▶ Task prompt:
Output the data word for word. Begin at its first line and end at the line with "You are a computer-use agent. The image".

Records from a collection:

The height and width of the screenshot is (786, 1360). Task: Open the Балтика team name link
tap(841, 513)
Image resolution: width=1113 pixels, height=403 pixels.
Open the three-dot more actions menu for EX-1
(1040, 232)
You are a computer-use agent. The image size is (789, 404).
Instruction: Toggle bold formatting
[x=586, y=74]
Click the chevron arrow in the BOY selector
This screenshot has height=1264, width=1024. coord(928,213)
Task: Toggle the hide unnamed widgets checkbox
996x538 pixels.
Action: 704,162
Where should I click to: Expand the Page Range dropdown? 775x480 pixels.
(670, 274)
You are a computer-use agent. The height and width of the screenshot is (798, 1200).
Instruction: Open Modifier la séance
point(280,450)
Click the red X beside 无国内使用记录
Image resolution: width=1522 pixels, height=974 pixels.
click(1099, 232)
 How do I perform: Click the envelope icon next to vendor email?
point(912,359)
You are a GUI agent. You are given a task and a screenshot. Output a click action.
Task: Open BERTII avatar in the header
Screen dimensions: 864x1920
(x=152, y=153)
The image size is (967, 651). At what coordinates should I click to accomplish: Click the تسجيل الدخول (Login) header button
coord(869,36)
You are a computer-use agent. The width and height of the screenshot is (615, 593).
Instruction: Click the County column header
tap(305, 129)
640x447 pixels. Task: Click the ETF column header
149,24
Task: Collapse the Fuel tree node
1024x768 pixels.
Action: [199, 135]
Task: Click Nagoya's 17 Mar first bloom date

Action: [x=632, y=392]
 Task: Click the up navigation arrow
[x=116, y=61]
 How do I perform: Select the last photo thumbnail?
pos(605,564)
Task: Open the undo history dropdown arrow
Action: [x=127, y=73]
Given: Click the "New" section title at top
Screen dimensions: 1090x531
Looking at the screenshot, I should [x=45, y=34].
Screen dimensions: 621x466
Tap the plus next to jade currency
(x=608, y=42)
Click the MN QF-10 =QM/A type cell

▶ Answer space:
The height and width of the screenshot is (786, 1360). Task: Open the Балтика team name link
tap(841, 513)
Image resolution: width=1113 pixels, height=403 pixels.
Open the three-dot more actions menu for EX-1
(1040, 232)
You are a computer-use agent. The image size is (789, 404).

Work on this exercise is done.